#### Teks Latihan
☆ ☆ ☆ ☆ ☆

Pemerintah Vietnam menurunkan tarif pajak pertambahan nilai (PPN) dari 10 persen menjadi 8 persen hingga Juni 2025. Foto/parfumdautomne.fr |
POSSINDO.COM, Ekonomi -Majelis Nasional Pemerintah Vietnam
menyetujui perpanjangan penurunan PPN sebesar 2 persen hingga akhir Juni 2025
pada Sabtu lalu (7/12). Kebijakan diskon PPN ini berlaku sejak 2022.
Perpanjangan kebijakan penurunan PPN ini diharapkan dapat
membantu merangsang daya beli dan mendorong geliat bisnis. Pemerintah Vietnam
ingin harga barang dan jasa turun agar ekonomi tumbuh.
Berdasarkan laporan Vietnam News,
beberapa barang dan jasa yang dikenakan tarif pajak 10 persen akan terus
menikmati tarif 8 persen selama enam bulan ke depan.
Namun, penurunan PPN ini tidak berlaku untuk sektor real estat, sekuritas,
perbankan, telekomunikasi, informasi dan teknologi, batu bara, bahan kimia,
serta produk dan layanan yang dikenakan pajak konsumsi khusus.
Kementerian Keuangan Vietnam memperkirakan turunnya PPN sebesar 2 persen
akan membuat penerimaan negara berkurang sekitar US$1,02 miliar atau sekitar
Rp16,29 triliun (asumsi kurs Rp15.970) pada paruh pertama 2025.
Namun, pemerintah Vietnam optimis penurunan PPN ini akan membantu mendorong
produksi dan bisnis, yang juga akan menciptakan pendapatan bagi anggaran
negara.

☆ ☆ ☆ ☆ ☆

#### Data hasil ekstraksi
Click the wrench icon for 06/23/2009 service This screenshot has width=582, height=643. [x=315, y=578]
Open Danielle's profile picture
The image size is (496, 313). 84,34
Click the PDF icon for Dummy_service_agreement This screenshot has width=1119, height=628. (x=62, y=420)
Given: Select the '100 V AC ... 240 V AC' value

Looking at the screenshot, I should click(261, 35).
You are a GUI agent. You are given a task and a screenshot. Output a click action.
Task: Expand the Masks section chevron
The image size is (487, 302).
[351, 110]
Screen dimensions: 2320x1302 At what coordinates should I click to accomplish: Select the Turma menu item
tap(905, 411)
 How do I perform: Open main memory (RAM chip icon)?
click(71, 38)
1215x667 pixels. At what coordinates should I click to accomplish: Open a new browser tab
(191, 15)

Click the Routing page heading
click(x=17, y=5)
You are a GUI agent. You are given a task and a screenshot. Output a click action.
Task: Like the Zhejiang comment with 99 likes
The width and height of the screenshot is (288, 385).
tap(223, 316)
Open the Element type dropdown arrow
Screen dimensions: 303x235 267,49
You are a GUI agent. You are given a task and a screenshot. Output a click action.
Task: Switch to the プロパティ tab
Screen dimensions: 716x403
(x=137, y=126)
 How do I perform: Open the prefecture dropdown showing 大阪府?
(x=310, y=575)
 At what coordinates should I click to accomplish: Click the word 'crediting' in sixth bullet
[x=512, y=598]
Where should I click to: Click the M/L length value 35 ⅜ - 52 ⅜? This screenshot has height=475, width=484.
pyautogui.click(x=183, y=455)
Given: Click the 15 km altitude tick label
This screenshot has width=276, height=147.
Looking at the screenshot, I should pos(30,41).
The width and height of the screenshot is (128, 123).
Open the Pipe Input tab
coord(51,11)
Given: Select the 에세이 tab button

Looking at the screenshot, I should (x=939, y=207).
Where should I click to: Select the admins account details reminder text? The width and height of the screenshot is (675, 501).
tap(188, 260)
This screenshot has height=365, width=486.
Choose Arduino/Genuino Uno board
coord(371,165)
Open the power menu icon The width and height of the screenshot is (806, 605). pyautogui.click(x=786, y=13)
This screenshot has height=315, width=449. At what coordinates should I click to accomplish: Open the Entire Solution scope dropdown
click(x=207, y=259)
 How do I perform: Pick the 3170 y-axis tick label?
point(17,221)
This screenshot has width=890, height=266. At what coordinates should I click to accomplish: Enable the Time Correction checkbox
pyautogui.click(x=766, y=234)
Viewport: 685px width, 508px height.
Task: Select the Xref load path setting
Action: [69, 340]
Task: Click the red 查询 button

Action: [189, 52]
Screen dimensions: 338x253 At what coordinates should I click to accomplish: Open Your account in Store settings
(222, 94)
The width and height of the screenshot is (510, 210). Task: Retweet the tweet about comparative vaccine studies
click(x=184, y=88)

☆ ☆ ☆ ☆ ☆

#### Kegiatan
1. Ubah paragraf yang diawali "Namun, penurunan PPN ini tidak berlaku" dalam teks tentang penurunan PPN Vietnam menjadi sebuah daftar tanpa menghilangkan fakta utamanya.
2. Ulangi tanpa perubahan bagian teks tentang penurunan PPN Vietnam yang dimulai dari "Namun, penurunan PPN" dan berakhir pada "pajak konsumsi khusus.".
3. Teruskan teks tentang penurunan PPN Vietnam setelah kalimat terakhirnya.
Bahan di atas berdiri sendiri dan terpisah dari teks tentang penurunan PPN Vietnam.

#### Hasil
1.
Penurunan PPN tidak berlaku untuk:
- sektor real estat
- sekuritas
- perbankan
- telekomunikasi
- informasi dan teknologi
- batu bara
- bahan kimia
- produk dan layanan yang dikenakan pajak konsumsi khusus

2.
Namun, penurunan PPN ini tidak berlaku untuk sektor real estat, sekuritas,
perbankan, telekomunikasi, informasi dan teknologi, batu bara, bahan kimia,
serta produk dan layanan yang dikenakan pajak konsumsi khusus.

3.
Kebijakan penurunan PPN di Vietnam telah diterapkan sejak 2022 untuk
mendukung industri, serta mendorong konsumsi setelah pandemi Covid-19.
Hasilnya, pada tahun tersebut daya beli masyarakat lebih cepat pulih. Total
penjualan eceran barang dan jasa melonjak hingga 19,8 persen dibandingkan 2021.
Lalu pada 2023, penurunan PPN menjadi 8 persen ini juga berkontribusi
pada peningkatan penjualan eceran barang dan jasa sebesar 9,6 persen.
Kebijakan penurunan PPN ternyata berhasil mengerek pertumbuhan ekonomi
Vietnam. Ekonomi Vietnam tumbuh 8,02 persen pada 2022. Pendorong utamanya
adalah ekspor dan penjualan eceran yang kuat.
Ini merupakan kenaikan tercepat sejak 1997. Angka pertumbuhan Pendapatan Domestik
Bruto (PDB) tersebut lebih tinggi dari target resmi pemerintah, yakni sebesar
6,0 persen hingga 6,5 persen.
Lajunya juga lebih kencang dari 2021, yang hanya tumbuh 2,58 persen akibat
penerapan lockdown yang turut menekan perekonomian mereka, serta berdampak pada
aktivitas pabrik-pabrik di sana.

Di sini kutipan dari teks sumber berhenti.